SOUMYA: Home of the trashy
It might seem odd to be attached to our cafeteria. Let’s face it. Most of the time, it was filled with junk — Munchies wrappers, abandoned orange juice cartons, soggy plates, half-eaten burgers, lonely ketchup packets — a trash-laden graveyard. Whenever I happened to sit at one of those gray speckled circular tables, a strange dank smell would waft up. Probably the rotting remains of someone’s lunch. But for some reason, I found myself drawn there nonetheless.
MARGARET: Memories
I’ve seen the cafeteria in all its forms, pristine clean in the morning, trashed after lunch, and freshly wiped down after school. Now that I’m a senior, I’m starting to feel weirdly attached to a room that once was just a place to hide from the weather. I guess it all relates to my initial memories of being a photographer, something that means a lot to me in my everyday life.
SOUMYA: Permit-less blues
I am that loser who still doesn’t know how to drive. I am also that loser who is too lazy to make the mile-long walk back home. So I end up sitting around campus, waiting for my ride to come at 5.30. Sometimes it is nice and I sit outside in the bus circle with my Physics homework. Other times, Mother Nature goes ballistic, unleashing gales of bone-chilling wind and sheets of rain.
One day, I was covering a girls soccer game. My teeth were chattering, and I swear I had goosebumps under my five layers of clothing. The game ended. The players trudged off to their warm cars, their insulated homes. I, the intrepid journalist, was left to battle it out against the raging elements.I looked around. Not a person in sight. But behind me, the soft, warm light of the cafeteria called me. I ran towards the light as a coyote would dash after a roadrunner.
MARGARET: Photography
I started photography prematurely on September 23, 2011. I was writing an opinion story for El Estoque on the rise of lunch prices and the loss of tater tots within the cafeteria’s food choices (shocking, I know) and I needed a photo of food in the cafeteria.I remember checking out this DSLR which was still extremely foreign to me at that time. I didn’t really know what I was doing but here’s the photo that ran, just as a helpful reference to what the photo I’ve described looked like.

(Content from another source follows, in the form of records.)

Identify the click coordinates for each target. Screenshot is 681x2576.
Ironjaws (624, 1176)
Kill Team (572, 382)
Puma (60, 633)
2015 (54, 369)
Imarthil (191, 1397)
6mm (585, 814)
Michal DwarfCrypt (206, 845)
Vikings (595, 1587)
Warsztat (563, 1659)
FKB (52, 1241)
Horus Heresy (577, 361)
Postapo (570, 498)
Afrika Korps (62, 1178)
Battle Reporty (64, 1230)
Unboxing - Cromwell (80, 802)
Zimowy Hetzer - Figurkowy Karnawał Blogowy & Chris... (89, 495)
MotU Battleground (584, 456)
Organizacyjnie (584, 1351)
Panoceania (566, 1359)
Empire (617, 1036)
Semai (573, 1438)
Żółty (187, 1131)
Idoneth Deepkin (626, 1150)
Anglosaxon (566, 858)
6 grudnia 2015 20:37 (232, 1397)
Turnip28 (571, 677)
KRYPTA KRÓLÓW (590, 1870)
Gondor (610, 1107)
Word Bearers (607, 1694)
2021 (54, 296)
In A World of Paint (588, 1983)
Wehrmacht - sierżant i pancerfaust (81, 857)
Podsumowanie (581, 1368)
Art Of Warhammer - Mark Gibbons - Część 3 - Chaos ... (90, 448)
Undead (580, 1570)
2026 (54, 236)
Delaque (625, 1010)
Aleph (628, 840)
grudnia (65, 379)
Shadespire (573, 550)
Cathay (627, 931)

Photography became an addiction in January. Soon later, I was covering cafeteria events like chess tournaments and LINK events and the like. I would like to say that my photography has improved since that very first sub par photo of, essentially, a plate of trash, that I took but I’ll always look back at that photo fondly as my launch pad to my new-found passion for photography.
SOUMYA: Recipe for peace
I felt strangely at home in the cafeteria’s fluorescent glow. I sat down next to a rotting burger on a puny round seat at the speckled table. I leaned back, my booted feet stretched out. I stayed like that for ten minutes, staring blankly into space.
I was filled with a vague sense of peace and content, just chilling there with that burger. The fact that the cafeteria’s door was open to the unfortunate souls waiting for their mommies to pick them up made me feel warm and fuzzy inside. It was a refuge, a kind thought, like a hug. I like hugs. Hence, I like the cafeteria.
It is a shame to see the cafeteria go; I won’t have an excuse to loiter around school and not walk home anymore. But more than that, I feel I am losing a safe haven, one of those places where you know the door is always open, the light is always on, and the trash is always ready to welcome you. I just hope the next cafeteria features rotting burgers that I can visit and hang out with.
MARGARET: Closure
I went to the cafeteria yesterday for the last time ever. I was trying to get all sentimental about this final journey to this place that holds such an importance to me but honestly the partition that halves the cafeteria was up so it was hard to feel any sort of those feelings. I did notice a closed up window on the left wall that I never noticed before so I guess that’s something interesting to note.
But who knows what would have happened had I not taken that sub-par trash photo that day. I feel like a whole part of me that’s so integral today to my daily life would have been lost. In a weird sort of way, I know I’ll always associate my awkward first steps in to the world of photography with the cafeteria.